NTC also reacted to one of the resolutions adopted by the United Naga Council’s (UNC) Presidential Council held in Imphal on May 27, 2022 and asked what will UNC gain if the period of political negotiation is extended. “Such senseless resolution exposes the ground realities that the loss and the suffering of the Nagas of Nagaland is the gain and enjoyment of the Nagas in Manipur”, said NTC in an unbridled expression and exposing the flammable mixture within the Naga political cauldron. NTC said it detested the attempt of political group to curtail or intimidate the stakeholders from expressing opinions or observations. “Such attempts are alien to our culture”, added NTC.

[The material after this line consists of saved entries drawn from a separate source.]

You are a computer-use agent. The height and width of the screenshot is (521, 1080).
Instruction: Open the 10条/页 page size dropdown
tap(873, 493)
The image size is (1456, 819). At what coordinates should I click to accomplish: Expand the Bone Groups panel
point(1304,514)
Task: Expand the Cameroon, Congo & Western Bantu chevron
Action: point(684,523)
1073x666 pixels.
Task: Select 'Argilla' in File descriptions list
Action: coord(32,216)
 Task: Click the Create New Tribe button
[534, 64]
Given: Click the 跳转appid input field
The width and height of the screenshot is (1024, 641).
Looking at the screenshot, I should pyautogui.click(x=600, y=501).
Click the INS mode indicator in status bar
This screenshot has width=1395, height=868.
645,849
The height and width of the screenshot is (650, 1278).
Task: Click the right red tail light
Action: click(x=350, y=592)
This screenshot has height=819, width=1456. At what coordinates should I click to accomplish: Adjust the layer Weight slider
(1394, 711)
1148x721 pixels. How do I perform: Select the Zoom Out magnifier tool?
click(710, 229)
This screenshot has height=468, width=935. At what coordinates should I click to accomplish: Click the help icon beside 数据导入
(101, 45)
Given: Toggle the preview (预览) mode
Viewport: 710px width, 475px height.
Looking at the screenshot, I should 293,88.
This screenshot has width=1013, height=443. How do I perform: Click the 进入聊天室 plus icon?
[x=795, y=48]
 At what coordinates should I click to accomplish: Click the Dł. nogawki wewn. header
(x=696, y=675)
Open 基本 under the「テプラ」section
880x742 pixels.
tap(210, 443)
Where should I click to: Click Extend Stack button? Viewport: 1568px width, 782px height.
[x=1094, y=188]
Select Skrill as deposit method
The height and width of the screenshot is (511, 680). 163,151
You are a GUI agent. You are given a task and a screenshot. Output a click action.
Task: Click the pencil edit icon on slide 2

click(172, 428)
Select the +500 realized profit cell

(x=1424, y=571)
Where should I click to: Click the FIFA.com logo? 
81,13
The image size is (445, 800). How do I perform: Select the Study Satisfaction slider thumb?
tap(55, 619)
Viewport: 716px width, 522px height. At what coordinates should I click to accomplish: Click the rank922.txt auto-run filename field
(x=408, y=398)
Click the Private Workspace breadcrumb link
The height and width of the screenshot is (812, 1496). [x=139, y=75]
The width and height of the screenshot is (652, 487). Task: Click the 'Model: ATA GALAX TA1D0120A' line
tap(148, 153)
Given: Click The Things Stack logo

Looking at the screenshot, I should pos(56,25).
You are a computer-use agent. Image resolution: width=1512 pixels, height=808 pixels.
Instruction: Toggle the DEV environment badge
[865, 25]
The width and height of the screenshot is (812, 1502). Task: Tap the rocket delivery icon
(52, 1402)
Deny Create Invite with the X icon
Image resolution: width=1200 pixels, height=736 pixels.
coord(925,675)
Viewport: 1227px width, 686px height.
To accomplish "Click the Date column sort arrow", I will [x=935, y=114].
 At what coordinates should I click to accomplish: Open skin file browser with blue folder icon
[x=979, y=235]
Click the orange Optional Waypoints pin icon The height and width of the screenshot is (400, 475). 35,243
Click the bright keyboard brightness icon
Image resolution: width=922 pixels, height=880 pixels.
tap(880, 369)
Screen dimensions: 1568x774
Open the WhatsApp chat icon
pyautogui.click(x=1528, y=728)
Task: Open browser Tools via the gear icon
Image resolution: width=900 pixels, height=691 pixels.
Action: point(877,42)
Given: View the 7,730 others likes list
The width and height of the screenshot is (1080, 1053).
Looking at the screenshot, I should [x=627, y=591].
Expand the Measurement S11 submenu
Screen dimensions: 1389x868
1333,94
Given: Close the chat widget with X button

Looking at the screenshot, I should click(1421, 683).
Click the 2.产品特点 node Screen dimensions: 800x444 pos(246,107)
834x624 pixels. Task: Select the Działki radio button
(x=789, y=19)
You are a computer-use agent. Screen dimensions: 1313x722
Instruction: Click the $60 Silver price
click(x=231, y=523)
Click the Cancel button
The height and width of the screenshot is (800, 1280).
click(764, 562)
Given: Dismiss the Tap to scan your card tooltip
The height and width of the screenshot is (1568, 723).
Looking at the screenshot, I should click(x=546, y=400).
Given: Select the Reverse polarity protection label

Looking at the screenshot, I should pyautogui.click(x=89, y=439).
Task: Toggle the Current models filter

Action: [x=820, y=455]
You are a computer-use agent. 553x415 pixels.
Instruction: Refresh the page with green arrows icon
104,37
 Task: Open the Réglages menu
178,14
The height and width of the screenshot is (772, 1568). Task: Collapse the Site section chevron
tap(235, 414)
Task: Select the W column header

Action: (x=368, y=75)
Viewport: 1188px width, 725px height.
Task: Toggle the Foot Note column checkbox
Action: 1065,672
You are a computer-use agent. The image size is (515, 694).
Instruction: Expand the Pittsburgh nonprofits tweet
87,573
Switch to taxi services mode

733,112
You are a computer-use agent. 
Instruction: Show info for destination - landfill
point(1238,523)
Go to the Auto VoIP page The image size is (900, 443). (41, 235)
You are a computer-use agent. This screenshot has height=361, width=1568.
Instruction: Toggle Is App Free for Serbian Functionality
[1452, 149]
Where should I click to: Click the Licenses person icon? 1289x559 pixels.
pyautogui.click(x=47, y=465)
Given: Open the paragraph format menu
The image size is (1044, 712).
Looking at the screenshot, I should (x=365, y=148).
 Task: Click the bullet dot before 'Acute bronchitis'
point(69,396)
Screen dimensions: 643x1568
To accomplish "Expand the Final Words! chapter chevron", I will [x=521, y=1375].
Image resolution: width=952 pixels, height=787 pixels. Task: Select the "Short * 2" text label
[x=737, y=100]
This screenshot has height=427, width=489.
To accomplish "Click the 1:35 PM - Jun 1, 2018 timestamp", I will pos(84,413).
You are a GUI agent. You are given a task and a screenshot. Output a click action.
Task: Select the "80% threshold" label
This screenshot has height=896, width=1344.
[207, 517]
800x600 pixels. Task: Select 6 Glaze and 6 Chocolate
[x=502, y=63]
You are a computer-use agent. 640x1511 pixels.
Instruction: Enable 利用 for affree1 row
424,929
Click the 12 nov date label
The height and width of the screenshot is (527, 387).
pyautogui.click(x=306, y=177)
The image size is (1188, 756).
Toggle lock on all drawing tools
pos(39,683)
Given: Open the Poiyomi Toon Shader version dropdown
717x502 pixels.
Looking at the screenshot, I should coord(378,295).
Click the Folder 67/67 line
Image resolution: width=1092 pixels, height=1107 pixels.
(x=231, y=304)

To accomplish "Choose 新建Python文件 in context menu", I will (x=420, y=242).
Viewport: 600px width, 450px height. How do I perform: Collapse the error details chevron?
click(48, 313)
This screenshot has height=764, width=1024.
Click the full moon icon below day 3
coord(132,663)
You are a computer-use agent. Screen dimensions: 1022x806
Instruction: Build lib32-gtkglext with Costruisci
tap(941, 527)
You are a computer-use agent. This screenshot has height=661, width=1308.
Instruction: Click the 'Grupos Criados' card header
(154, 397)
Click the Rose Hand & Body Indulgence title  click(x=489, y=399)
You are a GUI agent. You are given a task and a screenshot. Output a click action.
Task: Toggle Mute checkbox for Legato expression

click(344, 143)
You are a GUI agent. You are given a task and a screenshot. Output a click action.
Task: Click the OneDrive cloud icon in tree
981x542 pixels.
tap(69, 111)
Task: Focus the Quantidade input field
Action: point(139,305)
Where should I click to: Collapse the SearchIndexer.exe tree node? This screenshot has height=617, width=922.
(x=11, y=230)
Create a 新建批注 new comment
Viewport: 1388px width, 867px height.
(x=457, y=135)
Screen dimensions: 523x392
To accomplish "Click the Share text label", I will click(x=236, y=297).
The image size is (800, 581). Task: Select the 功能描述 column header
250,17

The statement issued by NTC assumes significance in the backdrop of uncertainties that have enveloped the ongoing political negotiation between the government of India and the NSCN (I-M) in recent times. The apparent impasse set in motion by the issue of the group’s demand for Naga National Flag and Yehzabo (Constitution) and subsequent prolonging of inking the final pact will continue to spur comments and statements even if NSCN (I-M) had termed such comments and statements as “outrageous”. At this juncture, the decades old Naga political issue and the final inking of the pact seem to be heading towards a new direction predictably challenging. In several public and private meetings with political observers and public leaders, this writer has, over the last one decade, been arguing that the level of contradictions and antagonism within the projected Naga conglomerate are much higher than the level of antagonism between proponents of Naga ‘territorial integrationist’ nationalism and neighbouring tribes and communities in the states of Arunachal Pradesh, Manipur and Assam. It remains to be seen how the current government of India’s interlocutor to Naga political talks, AK Mishra faces the emerging contours of the political negotiation.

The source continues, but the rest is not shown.